> _Page excerpt_
* * *
This is the main reason why I chose to remove our SDL and OIS joystick implementations and have instead built my own joystick library with the more low-level DirectInput and XInput libraries.

Drivers for the 360 controller on PC are insane

For low-level joystick support on Windows, the best libraries to use are DirectInput and XInput, both by Microsoft. Strangely, there is a battle between XInput and DirectInput, and the choices Microsoft made here are just straight out unbelievable...

The documentation of these libraries suggests that that DirectInput is the old standard, and XInput is the new one. However, this is not the case: XInput only supports the Xbox 360 controller. It does explain that all controllers that don't support XInput are 'legacy' controllers, but XInput is completely inflexible in terms of number of buttons and such. There are some joysticks that support XInput, but they always have to have the exact same layout as an Xbox 360 controller. This means that according to Microsoft, any new flightstick is automatically 'legacy'. I just can't do anything but cry when I see this piece of documentation...

DirectInput on the other hand documents that it is a flexible library that is set up to support every kind of joystick layout. It does not mention, however, that Microsoft's own Xbox 360 controller is one of the few (only?) joysticks that is not properly supported. Here's a little summary of the oddities regarding the Xbox 360 controller:
  • In DirectInput, the Xbox 360 controller does not support rumble.
  • In DirectInput, the two triggers on the shoulders are mapped to a single axis, so it is impossible to detect pressing both at the same time.
  • Voice chat through a headset connected to a 360 controller only works through XInput.

Since the Xbox 360 controller is, as far as I know, by far the most popular joystick for PC gamers, this means that for good joystick support, it is pretty much necessary to always implement both DirectInput and XInput. Lame!

XInput performance lameness

An extra 'nicety' of XInput that I came across is that you are supposed to check whether the controller is connected by calling XInputGetState for all four controllers. However, if you do this while they are not connected, then this will cost a lot of performance. I measured this on various PCs and the time it takes to call XInputGetState for four disconnected controllers was 2ms to 10ms (!). On 60fps a single frame can only take 16ms, so 10ms for checking whether 360 controllers are connected is a lot! The solution was to use windows events to learn whether a new Xbox 360 controller might have been connected. It is incredibly lame that XInput itself does not have an efficient way to detect connecting a controller, and it is even lamer how the XInput documentation advertises a method that actually takes a lot of performance if there is no Xbox 360 controller!

Some joysticks have a "mode" button

This is a pretty neat feature of some joysticks: to work with games that don't support all kinds of controllers, some joysticks feature a "Mode" button that may do things like making the DPAD act like a stick. On controllers that only have a DPAD and don't have a stick, this is a great feature to support more games. However, if you are programming for such a joystick and don't know this, and accidentally hit the Mode button, then this is a good excuse to get completely confused. An especially nice example of this is the Speedlink PS3 controller:



Some joysticks have buttons that act as several outputs

This is also a good thing to know and take into account when programming joystick support for a game: when pressing a single button on some joysticks, it outputs as if you are pressing two different buttons. For example, on one specific USB Super Nintendo controller the DPAD outputs both as buttons 1 to 4, and as a stick. Interestingly, the DPAD does not output as a DPAD.

Many of the things mentioned in this blogpost are not useful in any way. They are just the result of incredibly bad design. Not all, of course, but especially the random button mappings and the inconsistencies between DirectInput and XInput are just so stupid and lame...! So, if you ever plan on making a PC game with joystick support, be sure to take these awesome 'features' into account, and plan some serious time to get it right! (Or just waive it, like many developers seem to do, and don't really support joysticks properly. Sure saves a lot of time!)
* * *
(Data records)
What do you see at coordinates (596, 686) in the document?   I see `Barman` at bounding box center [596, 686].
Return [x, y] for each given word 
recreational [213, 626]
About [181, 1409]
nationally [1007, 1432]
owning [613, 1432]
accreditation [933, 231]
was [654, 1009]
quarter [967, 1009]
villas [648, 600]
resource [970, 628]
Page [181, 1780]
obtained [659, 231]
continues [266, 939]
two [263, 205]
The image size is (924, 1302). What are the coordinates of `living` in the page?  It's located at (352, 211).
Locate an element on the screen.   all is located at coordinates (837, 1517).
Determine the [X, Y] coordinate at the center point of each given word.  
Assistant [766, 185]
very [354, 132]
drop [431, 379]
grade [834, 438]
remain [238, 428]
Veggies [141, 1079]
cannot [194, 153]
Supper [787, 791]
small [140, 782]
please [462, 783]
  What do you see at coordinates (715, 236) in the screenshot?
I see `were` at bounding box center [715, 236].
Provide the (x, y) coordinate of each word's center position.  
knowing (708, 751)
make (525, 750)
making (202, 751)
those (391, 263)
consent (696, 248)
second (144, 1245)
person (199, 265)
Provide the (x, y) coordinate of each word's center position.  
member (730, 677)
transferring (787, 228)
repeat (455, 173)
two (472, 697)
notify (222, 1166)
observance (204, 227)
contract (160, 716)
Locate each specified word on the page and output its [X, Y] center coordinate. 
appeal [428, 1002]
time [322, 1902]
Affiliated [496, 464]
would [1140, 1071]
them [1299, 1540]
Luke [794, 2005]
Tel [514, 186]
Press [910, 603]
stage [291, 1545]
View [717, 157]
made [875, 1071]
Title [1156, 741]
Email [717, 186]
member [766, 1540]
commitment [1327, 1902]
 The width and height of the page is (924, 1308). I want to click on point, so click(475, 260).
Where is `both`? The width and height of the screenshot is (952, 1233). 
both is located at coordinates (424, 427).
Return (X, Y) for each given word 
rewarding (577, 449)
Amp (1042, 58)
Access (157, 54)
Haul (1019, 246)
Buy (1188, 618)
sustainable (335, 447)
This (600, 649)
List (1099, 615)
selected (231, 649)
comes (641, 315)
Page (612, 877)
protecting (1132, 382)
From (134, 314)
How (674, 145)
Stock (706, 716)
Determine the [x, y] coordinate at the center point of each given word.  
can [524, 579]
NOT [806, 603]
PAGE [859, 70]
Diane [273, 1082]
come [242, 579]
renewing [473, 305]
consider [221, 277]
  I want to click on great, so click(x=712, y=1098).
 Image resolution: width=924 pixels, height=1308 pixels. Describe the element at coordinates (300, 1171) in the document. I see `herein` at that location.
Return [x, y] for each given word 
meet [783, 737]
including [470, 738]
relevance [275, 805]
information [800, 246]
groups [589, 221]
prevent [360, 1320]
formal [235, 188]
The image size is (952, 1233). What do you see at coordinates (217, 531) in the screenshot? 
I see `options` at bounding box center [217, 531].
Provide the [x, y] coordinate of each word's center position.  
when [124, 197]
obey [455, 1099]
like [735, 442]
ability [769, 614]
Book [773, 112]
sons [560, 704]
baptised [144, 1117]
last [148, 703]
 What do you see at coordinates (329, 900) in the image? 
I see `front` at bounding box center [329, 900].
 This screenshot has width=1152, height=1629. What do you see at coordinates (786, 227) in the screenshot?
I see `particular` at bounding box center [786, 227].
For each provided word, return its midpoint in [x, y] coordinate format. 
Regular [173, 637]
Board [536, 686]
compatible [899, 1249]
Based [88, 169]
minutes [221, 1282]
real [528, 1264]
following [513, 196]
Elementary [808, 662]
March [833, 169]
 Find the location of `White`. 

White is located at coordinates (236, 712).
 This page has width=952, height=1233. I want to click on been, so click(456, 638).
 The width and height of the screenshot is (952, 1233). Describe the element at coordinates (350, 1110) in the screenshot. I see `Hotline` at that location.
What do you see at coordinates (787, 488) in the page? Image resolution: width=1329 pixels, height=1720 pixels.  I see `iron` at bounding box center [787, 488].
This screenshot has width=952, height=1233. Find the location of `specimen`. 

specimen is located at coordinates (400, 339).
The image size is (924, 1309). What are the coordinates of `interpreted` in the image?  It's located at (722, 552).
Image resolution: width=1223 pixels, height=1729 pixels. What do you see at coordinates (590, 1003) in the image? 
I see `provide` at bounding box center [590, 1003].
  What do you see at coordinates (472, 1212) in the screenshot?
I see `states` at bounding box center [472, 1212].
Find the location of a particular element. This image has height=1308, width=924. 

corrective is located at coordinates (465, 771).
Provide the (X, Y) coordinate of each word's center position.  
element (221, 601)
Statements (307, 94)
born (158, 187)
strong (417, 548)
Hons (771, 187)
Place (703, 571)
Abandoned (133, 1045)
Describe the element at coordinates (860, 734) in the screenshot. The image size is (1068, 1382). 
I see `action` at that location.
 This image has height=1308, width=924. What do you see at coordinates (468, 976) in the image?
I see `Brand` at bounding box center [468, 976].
* * *
> _Required action_
In the post on PC joystick support, swap "main reason" for "primary reason" and write out the text between "This is the main" and "and XInput libraries.", inclusive.

> _Solved exercise_
This is the primary reason why I chose to remove our SDL and OIS joystick implementations and have instead built my own joystick library with the more low-level DirectInput and XInput libraries.